On this date in 1944, Pietro Caruso was shot to death by a firing squad for his reign as the head of police in fascist Rome.
Renowned for his sadism towards the enemies of Mussolini, Caruso was most infamous for his role rounding up Italians* for a Nazi mass-execution just months before — the Ardeatine Massacre.
Subject of the first war crimes trial in Allied-occupied Italy, Caruso almost wasn’t around long enough to make this blog: an angry mob invaded the courtroom where he was tried just days earlier, attempting to lynch him.

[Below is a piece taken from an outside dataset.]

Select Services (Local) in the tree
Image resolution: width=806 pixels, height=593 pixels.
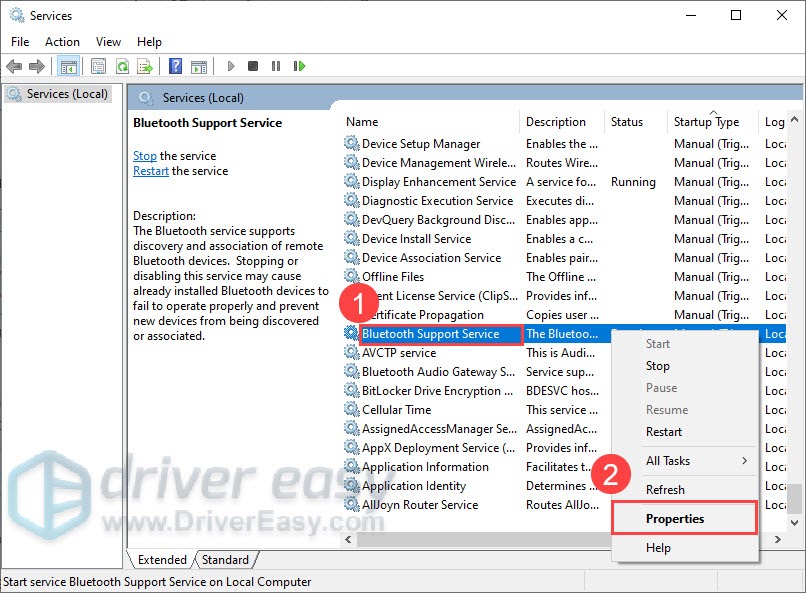point(67,94)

Authorities managed to safeguard the war criminal, but the mob sated its bloodlust by grabbing another fascist who had turned state’s evidence and was all set to testify against Caruso until he was hauled out and drowned in the Tiber.
Apparently they didn’t need his evidence anyway.
The war, of course, was not yet over … and in northern Italy’s ongoing fascist enterprise, the blackshirts conducted retaliatory executions to retaliate for executing Caruso for retaliatory executions.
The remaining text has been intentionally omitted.